Stored data:

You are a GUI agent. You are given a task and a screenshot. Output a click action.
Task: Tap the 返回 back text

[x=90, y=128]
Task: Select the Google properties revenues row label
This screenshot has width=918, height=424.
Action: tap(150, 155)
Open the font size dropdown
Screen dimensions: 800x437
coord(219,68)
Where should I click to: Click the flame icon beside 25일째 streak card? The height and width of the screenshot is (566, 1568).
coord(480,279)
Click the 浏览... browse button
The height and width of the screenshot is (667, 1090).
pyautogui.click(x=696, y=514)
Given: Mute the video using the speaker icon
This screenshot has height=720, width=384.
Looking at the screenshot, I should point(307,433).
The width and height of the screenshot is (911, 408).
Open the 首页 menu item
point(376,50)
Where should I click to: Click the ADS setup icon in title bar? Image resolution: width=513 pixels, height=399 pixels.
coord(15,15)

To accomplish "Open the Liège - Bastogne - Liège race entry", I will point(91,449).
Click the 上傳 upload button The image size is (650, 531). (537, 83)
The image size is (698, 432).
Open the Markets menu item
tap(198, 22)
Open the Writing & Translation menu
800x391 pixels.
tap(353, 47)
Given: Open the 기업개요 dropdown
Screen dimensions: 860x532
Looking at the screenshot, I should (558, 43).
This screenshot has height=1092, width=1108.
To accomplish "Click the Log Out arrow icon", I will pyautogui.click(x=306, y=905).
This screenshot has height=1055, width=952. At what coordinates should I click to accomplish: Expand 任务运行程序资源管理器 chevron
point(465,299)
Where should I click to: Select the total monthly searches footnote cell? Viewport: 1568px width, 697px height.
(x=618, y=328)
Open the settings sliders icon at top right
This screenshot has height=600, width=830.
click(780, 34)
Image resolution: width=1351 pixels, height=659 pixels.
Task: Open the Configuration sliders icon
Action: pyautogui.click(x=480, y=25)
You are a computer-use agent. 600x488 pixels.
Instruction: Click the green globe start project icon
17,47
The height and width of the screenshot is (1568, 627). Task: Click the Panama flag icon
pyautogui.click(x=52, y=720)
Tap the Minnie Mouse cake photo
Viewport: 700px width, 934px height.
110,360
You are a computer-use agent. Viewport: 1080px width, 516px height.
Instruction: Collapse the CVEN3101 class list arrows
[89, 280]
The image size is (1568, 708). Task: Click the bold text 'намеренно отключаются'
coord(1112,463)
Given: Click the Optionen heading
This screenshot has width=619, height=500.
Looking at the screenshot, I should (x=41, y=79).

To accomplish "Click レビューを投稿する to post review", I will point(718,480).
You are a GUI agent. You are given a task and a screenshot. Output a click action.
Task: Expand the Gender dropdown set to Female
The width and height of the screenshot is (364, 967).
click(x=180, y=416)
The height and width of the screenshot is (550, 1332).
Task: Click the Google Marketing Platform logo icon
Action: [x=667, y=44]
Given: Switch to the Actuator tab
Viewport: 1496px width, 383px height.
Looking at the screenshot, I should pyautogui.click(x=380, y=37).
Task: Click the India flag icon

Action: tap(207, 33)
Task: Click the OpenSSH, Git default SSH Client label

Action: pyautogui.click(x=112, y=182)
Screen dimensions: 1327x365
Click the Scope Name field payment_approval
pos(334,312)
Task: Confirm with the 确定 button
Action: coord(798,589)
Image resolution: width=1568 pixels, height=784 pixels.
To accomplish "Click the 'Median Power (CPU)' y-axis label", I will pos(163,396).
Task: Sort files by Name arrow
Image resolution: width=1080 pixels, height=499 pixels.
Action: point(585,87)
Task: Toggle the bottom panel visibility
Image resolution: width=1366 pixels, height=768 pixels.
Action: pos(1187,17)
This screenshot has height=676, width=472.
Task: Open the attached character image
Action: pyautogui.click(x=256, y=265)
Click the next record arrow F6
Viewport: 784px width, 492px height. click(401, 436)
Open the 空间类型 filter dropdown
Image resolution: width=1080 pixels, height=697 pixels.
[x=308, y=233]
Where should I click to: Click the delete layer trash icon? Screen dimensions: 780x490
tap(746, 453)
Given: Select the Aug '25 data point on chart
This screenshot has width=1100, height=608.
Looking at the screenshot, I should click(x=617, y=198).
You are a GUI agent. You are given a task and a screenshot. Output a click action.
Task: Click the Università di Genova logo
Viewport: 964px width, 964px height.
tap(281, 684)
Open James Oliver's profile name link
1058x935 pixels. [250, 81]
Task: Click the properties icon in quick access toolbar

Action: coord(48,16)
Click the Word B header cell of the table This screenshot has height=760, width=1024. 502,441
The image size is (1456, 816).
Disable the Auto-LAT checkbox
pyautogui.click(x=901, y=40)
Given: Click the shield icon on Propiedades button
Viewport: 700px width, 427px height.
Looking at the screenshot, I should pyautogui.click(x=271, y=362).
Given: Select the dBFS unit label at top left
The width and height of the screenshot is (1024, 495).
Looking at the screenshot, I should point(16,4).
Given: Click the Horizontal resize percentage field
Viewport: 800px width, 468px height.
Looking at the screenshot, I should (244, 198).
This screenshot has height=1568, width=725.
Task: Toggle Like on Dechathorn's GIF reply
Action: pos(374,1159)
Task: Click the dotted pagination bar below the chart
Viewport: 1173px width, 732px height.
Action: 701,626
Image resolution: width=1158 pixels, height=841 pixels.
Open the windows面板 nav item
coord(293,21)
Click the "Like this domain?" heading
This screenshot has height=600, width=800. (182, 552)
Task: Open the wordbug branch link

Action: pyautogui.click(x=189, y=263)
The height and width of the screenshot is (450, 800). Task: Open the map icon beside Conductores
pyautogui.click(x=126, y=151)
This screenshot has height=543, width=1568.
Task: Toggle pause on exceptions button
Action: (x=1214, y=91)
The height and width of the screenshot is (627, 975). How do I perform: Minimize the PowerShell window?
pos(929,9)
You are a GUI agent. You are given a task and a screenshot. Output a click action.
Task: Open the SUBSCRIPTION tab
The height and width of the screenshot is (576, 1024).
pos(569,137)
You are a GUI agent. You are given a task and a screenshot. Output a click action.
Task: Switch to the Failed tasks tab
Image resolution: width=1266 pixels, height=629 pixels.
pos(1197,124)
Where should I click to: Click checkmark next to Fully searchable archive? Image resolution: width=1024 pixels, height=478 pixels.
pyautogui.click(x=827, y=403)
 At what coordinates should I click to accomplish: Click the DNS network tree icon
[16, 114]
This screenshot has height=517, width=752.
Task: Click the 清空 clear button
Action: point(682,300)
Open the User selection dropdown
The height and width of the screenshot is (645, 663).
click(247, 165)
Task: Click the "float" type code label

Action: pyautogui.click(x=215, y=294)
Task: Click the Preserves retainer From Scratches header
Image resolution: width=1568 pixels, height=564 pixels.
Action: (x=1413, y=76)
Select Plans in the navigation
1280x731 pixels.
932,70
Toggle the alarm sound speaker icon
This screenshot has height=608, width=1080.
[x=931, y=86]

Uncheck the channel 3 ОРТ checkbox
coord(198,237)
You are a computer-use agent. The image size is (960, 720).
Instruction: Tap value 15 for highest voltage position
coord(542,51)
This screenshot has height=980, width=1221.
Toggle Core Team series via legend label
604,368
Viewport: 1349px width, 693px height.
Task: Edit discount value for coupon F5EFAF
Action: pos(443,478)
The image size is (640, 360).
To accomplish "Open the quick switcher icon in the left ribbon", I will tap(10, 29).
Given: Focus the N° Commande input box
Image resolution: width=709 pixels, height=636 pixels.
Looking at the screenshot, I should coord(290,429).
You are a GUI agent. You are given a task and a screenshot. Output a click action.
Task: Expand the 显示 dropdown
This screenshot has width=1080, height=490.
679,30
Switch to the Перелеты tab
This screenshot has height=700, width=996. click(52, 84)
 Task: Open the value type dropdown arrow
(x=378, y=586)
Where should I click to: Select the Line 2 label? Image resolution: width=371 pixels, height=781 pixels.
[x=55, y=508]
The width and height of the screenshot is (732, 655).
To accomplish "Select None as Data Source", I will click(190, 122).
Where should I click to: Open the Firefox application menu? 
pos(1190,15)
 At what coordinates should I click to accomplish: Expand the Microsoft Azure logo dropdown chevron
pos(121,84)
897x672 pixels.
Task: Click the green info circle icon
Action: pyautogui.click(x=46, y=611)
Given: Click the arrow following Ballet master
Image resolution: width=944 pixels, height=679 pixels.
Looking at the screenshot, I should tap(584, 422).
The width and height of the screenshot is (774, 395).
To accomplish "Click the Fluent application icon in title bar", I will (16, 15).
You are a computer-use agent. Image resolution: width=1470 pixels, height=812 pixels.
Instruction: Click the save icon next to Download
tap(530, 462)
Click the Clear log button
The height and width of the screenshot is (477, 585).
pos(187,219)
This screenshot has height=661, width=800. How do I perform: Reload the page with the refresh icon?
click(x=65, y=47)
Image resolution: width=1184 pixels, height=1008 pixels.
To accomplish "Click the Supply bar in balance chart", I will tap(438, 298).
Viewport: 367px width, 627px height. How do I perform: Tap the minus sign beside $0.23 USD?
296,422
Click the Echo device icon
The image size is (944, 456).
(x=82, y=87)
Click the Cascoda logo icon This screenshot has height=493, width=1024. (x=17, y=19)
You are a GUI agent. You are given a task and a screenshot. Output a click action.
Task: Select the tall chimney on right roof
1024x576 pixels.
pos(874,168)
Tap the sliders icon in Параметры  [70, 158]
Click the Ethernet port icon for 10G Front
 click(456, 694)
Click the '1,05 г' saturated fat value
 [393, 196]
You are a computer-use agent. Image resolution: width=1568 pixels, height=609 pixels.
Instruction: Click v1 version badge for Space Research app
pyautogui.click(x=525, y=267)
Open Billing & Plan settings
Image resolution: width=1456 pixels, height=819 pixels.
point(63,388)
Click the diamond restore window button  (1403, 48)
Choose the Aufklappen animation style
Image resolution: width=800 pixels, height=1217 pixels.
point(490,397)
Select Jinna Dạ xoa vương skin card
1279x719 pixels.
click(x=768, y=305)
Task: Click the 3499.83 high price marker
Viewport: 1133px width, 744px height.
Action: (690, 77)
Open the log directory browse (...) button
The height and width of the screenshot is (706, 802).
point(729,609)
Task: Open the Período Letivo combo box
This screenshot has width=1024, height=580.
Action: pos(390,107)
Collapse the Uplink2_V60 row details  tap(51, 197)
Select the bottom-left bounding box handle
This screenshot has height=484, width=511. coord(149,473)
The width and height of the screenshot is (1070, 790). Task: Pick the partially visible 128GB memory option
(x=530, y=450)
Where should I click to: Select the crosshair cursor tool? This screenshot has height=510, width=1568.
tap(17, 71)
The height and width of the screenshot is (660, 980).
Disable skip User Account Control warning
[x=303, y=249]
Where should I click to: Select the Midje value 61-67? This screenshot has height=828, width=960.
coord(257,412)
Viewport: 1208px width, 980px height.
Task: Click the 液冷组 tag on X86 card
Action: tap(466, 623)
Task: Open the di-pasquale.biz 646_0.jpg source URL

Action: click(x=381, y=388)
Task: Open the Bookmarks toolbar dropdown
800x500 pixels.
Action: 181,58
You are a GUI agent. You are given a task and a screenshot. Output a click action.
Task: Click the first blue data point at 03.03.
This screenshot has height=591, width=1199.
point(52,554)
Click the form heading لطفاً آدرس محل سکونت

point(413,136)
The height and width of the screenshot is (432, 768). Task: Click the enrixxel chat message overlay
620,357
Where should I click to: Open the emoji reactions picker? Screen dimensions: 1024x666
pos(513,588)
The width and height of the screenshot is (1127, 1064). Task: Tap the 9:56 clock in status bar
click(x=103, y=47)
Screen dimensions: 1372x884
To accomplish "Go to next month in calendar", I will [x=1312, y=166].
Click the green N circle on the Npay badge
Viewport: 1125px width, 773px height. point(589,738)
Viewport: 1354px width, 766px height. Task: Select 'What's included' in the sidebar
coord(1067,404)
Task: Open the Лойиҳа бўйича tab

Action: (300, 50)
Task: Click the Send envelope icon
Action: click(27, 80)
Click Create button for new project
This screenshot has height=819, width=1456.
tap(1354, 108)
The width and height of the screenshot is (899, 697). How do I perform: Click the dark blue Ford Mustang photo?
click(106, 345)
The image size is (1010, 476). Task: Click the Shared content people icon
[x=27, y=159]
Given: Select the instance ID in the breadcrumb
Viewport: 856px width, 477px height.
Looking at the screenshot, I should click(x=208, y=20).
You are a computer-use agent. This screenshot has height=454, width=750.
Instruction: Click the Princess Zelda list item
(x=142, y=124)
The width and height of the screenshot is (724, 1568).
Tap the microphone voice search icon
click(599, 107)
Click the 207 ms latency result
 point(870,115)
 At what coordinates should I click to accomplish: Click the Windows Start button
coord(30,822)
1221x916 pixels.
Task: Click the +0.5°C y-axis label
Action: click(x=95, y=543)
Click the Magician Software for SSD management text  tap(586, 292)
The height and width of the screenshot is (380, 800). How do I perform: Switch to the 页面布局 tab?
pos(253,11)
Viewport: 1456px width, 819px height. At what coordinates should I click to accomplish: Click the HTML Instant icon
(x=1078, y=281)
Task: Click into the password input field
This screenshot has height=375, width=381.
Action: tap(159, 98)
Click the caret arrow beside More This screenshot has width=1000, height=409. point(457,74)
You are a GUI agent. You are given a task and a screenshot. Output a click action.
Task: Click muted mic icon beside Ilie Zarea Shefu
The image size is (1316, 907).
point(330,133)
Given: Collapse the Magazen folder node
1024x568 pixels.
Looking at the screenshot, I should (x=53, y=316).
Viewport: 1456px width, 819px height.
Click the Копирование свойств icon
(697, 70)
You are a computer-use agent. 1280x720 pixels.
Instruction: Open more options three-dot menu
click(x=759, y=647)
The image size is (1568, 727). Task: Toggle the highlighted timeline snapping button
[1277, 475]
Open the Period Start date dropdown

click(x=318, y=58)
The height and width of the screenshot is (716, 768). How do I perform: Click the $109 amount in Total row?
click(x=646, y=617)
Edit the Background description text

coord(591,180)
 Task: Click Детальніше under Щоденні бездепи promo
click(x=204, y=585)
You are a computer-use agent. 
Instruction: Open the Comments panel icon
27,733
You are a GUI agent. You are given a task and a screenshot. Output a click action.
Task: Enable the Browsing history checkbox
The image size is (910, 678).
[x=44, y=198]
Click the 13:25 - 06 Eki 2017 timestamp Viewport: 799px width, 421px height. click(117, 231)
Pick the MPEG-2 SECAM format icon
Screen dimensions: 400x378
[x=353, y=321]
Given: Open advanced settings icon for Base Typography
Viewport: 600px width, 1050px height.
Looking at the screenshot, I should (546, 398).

◆ **What you are asked to do**
Count, and answer with the number only: how many lines of the data include the string "will"?

◆ **Task answer**
9